En cualquier momento, puede ser que mientras lea usted este comentario, el gobernador del Estado de Morelos, Sergio Estrada Cajigal, solicitará al Congreso local le conceda licencia para abandonar el cargo, teniéndose la idea de que en caso contrario, de no retirarse voluntariamente, enfrentará un Juicio Político en el que de todas formas sería destituido y enviado a su casa. Para este político de nuevo cuño no hay más que de dos sopas: o se va por las buenas o lo sacan a empellones. Todo parece indicar que había unido su caso al de Andrés Manuel López Obrador, considerando que si el jefe de Gobierno en el Distrito Federal permanecía en su cargo, a pesar de los videos en los que aparecen su tesorero apostando en Las Vegas y Bejarano recibiendo fajos de billetes, él también permanecería en su puesto tomando en cuenta la igualdad de situaciones en que varios de sus funcionarios se vieron obligados a renunciar, secretario de Gobierno y Procurador, a consecuencia de ser detenido y enviado a la cárcel el coordinador de la policía a quien se le involucró con el narcotráfico.

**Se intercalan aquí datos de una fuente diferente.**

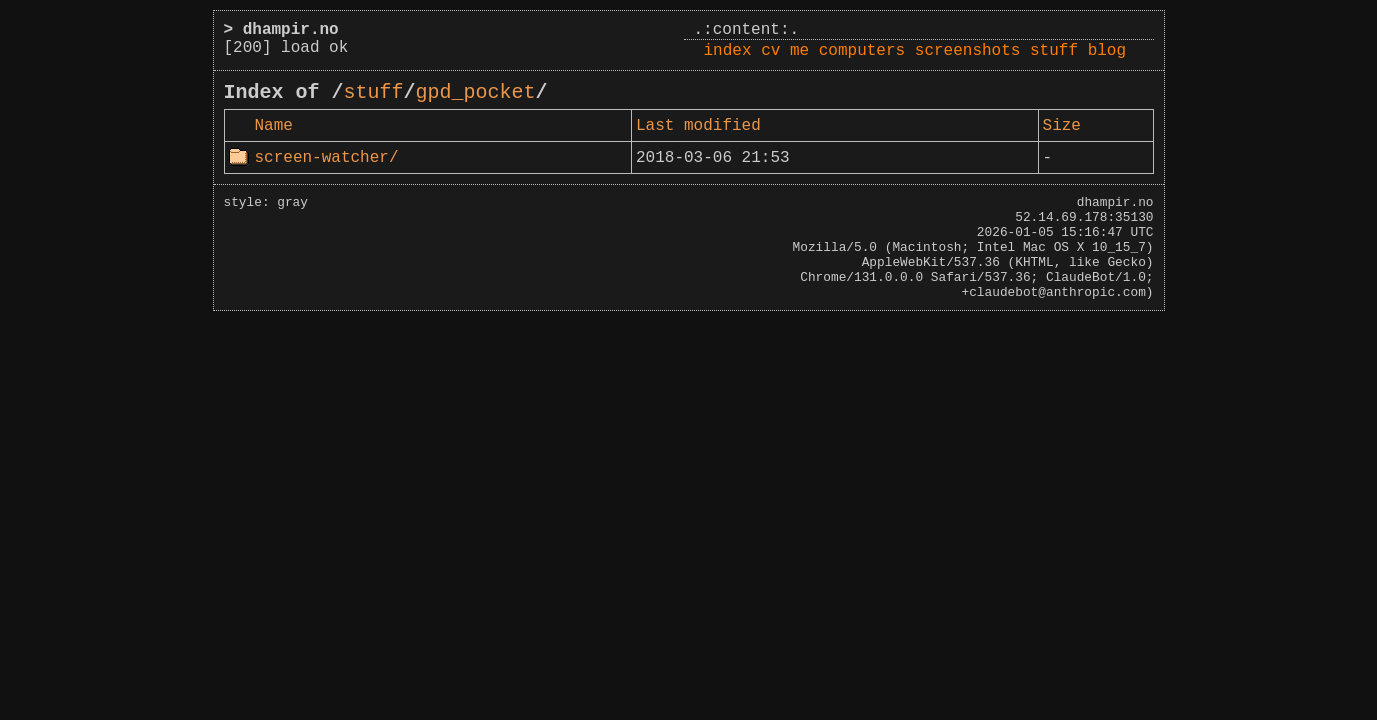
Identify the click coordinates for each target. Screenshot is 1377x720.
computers (862, 51)
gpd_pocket (476, 92)
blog (1107, 51)
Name (274, 126)
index (728, 51)
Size (1062, 126)
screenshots (968, 51)
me (799, 51)
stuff (1054, 51)
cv (770, 51)
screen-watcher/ (327, 158)
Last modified (698, 126)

Lo que no alcanza a percibir es que son dos hombres distintos. Lopez Obrador es un luchador social al que la gente le ha venido dando su apoyo, considerando que el Gobierno Federal en un desaseado complot, del que a estas alturas pocos dudan se haya dado, lo ha querido desprestigiar con claros tintes electorales. No es el caso de Estrada Cajigal contra quien nadie ha conspirado, como no sea él mismo, sabiéndose que en las pistas del aeropuerto local de Cuernavaca, bajo el cuidado de su suegro, aterrizaban aeronaves cargadas de estupefacientes que eran sacados en vehículos oficiales. La sociedad morelense le pedía que se fuera. Su confianza radicaba simplemente en que no era su caso un asunto que debía ventilarse en los tribunales, si no que al igual que Andrés Manuel se trataba de una medida netamente política. Su teorema era si aquél se va yo me voy, si se queda me quedo. Así se lo dijeron en alguna secretaría de Estado, donde se tratan estos asuntos.

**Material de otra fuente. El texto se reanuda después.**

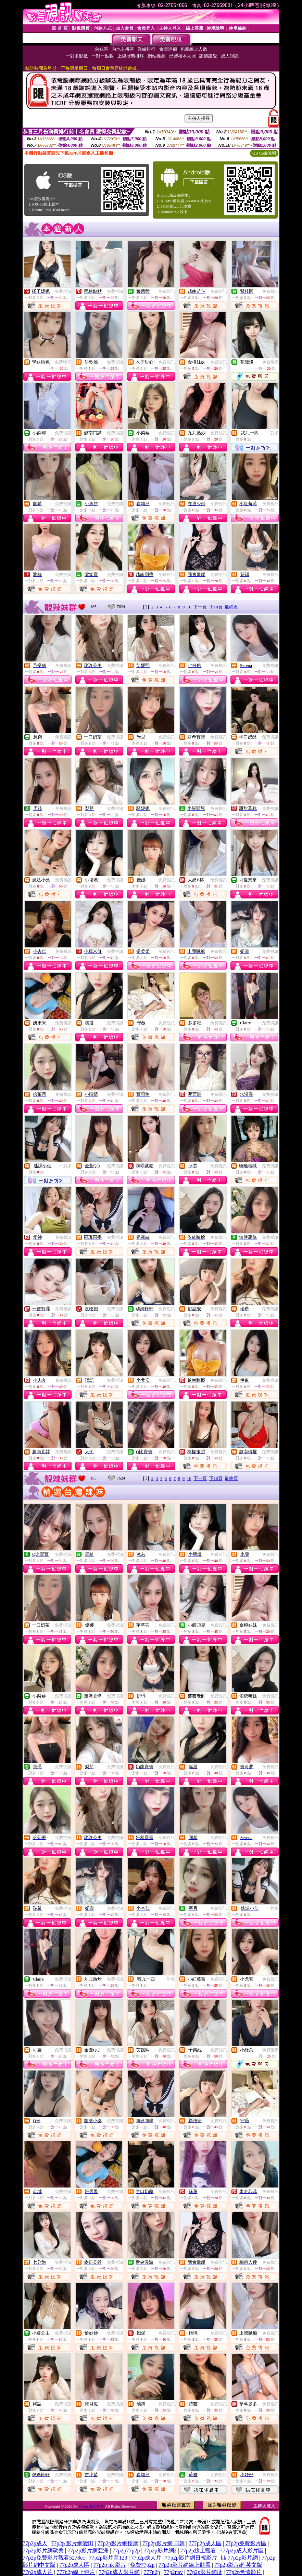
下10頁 (216, 606)
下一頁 (200, 606)
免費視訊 (63, 291)
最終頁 (231, 606)
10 (189, 606)
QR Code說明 (264, 153)
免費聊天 (63, 362)
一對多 (272, 433)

La mera verdad es que a los ojos del pueblo de Morelos hace tiempo que el gobernador yace en un féretro, entre cuatro cirios, haciéndose los preparativos para llevarlo al panteón. La tumba ya fue cavada. El cortejo fúnebre, conformado por diputados de grave gesto, está preparado para llevarlo a su última morada. Lo peor es que ya apesta y no se ha dado cuenta. Nadie se acerca pues ofende el olfato y hay el peligro de contagio. Unas devotas señoras, vestidas de negro, rezan un rosario por la salvación de su alma. Tiene un ojo extrañamente semiabierto, aun capta el olor de mustios arreglos florales y escucha las piadosas oraciones. Siente que el estómago le juega una mala pasada, los gases de la descomposición producen ruidos sonoros que acabaron en sus labios, con un húmedo estertor, ¡puaf!, resbalando por una de sus comisuras un líquido purulento. De pronto se ha dado cuenta: ¡estoy frito!, se dijo compungido, ¡he muerto! Denme otra oportunidad, no merezco este destino, lo piensa con un cerebro plagado de la primera larva de gusanos que empiezan a devorar con gran fruición las partes más jugosas de sus circunvoluciones.
No hace mucho paseaba en su flamante helicóptero, dado que se daba la vida fastuosa de un primer mundo en un país de casas de cartón y techos de lámina. Había creado una pequeña corte a su alrededor, en la que sobresalían los barones. De un pequeño negocio abierto en Cuernavaca, sin conocer de este mundo que se está enfriando, la historia de la bandera azul, consideró que se le presentaba una oportunidad de acceder al escenario político cuando el desencanto se habría apoderado de sus coterráneos, a raíz de un escándalo en que el pueblo veía aterrorizado como proliferaban los secuestros de personas pudientes de la localidad, permeando la convicción de que altos personajes del sector oficial estaban inmersos en el enjuague. La gente estaba harta de políticos demagogos por lo que no dudó un instante en darle su confianza a aquel empresario ajeno a esos menesteres cuya carta de presentación era la de ser un hombre de bien El peor pecado que cometió la comunidad fue escoger a cualquiera que hablara bonito sin importar que su inexperiencia en la lid política pudiera hacerlo presa fácil de la corrupción, como al parecer sucedió.